Webinar: Visual Thinking Strategy
Webinar powered by TETRA and NGI Atlantic. (WATCH THE RECORDING BELOW)
The webinar focuses on identifying the product/service Unique Selling Proposition (USP) and works on a concept extracted from it, using modalities that are usually not explored (Visual Thinking Strategy). This is the best way to stretch the brain and give birth to new ideas, free of preconceived notions, that will be useful in business or elsewhere in life. Thinking visually and spatially helps tackle complex problems by seeing how interdependent pieces fit together.
What is the Visual Thinking Strategy (VTS)
Whether your brain thinks predominantly in words or in pictures, we all generate visual images to help us make sense of the world. Visual thinking allows us to organize ideas graphically. But extracting those ideas when we want to explore them further or discuss them with somebody else isn’t always easy.

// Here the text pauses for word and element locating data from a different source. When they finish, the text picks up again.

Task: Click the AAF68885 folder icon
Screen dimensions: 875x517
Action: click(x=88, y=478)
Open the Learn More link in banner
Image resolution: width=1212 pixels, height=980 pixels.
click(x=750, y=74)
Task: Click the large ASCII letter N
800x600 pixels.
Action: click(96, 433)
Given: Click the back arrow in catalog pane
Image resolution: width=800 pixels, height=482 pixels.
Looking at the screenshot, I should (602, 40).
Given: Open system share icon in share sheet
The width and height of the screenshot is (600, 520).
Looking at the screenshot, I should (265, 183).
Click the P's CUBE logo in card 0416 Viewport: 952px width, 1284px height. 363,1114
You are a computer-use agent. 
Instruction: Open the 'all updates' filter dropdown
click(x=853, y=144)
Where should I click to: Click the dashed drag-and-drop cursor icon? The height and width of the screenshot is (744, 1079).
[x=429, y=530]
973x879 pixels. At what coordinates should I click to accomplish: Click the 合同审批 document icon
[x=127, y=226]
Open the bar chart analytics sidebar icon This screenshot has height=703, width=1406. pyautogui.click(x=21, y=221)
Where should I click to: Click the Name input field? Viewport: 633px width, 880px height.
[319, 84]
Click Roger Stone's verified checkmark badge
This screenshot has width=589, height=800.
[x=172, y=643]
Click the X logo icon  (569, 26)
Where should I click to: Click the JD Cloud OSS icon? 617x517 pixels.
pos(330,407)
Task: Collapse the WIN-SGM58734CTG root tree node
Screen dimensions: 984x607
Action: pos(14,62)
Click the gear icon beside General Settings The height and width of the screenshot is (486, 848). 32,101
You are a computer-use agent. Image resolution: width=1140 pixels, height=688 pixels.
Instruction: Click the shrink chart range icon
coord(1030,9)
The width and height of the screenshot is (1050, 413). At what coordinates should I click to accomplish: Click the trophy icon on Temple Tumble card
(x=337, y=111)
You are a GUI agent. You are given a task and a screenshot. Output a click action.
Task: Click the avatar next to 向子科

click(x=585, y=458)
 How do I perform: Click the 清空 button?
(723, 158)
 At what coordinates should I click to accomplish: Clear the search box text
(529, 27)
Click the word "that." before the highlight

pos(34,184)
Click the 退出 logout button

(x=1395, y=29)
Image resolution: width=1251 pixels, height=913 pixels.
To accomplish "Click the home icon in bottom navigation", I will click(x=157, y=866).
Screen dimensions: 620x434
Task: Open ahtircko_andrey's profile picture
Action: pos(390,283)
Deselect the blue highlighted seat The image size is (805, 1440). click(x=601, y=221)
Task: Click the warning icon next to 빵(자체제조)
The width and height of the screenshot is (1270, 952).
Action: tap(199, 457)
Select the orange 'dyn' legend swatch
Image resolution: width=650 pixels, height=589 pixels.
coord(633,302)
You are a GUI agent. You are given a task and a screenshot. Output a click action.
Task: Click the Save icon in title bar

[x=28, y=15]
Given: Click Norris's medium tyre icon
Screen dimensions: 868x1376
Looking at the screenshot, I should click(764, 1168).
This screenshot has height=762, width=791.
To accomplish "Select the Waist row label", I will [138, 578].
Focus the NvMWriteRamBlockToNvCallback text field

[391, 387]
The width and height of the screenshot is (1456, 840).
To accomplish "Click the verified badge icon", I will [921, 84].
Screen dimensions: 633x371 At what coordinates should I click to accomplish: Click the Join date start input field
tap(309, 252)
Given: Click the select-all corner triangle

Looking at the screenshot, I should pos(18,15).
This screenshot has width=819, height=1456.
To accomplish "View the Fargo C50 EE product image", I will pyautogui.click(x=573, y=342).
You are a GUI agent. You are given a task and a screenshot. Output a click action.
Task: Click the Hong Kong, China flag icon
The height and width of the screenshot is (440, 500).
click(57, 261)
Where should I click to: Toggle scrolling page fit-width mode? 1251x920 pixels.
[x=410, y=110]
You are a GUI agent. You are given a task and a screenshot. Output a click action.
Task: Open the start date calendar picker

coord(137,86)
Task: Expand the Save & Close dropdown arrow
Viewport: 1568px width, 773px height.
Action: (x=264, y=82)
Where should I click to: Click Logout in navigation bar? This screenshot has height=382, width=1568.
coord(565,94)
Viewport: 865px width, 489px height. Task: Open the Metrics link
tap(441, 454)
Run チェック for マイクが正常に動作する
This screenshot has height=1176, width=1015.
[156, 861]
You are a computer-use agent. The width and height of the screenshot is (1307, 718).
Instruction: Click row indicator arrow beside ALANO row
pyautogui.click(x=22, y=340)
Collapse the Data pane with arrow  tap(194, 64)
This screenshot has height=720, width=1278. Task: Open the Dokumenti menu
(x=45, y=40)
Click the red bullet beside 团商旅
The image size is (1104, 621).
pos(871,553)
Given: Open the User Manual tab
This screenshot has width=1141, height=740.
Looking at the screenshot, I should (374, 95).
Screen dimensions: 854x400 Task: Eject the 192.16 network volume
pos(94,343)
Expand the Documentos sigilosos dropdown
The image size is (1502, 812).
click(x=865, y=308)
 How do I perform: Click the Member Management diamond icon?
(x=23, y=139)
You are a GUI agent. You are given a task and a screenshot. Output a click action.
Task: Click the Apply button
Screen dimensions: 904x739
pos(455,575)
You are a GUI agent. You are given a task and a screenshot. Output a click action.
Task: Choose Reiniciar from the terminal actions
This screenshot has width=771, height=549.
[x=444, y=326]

That’s where visual thinking strategies come in.
By applying visual thinking strategies to everyday situations, you can clarify your thoughts, organize and analyze important information, think more critically, and integrate new knowledge.
Visual Thinking Strategies (VTS) is a teaching method for improving critical thinking skills through discussions of visual images.
any thought or communication technique that uses a visual aid to help you round out an idea, learn something new, or create shared insight with others can be considered a visual thinking strategy.
Because the concept of visual thinking is driven by cognitive psychology and learning sciences, the applications for visual thinking-based strategies are widespread.
Visual thinking strategies are especially helpful for encouraging individual contributions in team brainstorming and problem-solving environments.
So this simplistic academic thinking strategy, when applied to a corporate setting, can drastically improve creative thinking skills and help employees facilitate discussions around the interconnectedness of ideas and innovation. It has also shown to be an excellent tool for breaking down creative or idea blocks in teams and helping discover alternatives thinking patterns and carve out new ideas.
The enormous demands on business today to stay competitive, needs creative thinking that is much more than “Thinking outside the box,” or brainstorming, or even just coming up with good ideas. Those are kind of one-dimensional or linear constructs. Creative thinking encompasses a more layered approach. The goal of VTS, similar to the goal of the popularized approach of Design Thinking, is to connect people with their creative side and have them generate their own really good solutions.
Strategies for Visual Learning
If you teach as part of a formal institution or in a business training capacity, you can use the Visual Thinking Strategies (VTS) methodology to encourage flexible thinking with the help of a single, interesting image and three simple questions:
- What’s going on in this picture?
- What do you see that makes you say that?
- What more can we find?
Much like a brainstorming session, the goal of a VTS discussion is to enable shared discovery, learning, and insight rather than to disseminate knowledge. Encouraging the contribution of individual ideas in this way has been shown to deepen the learner’s observation, collaboration, and communication skills in an international setting.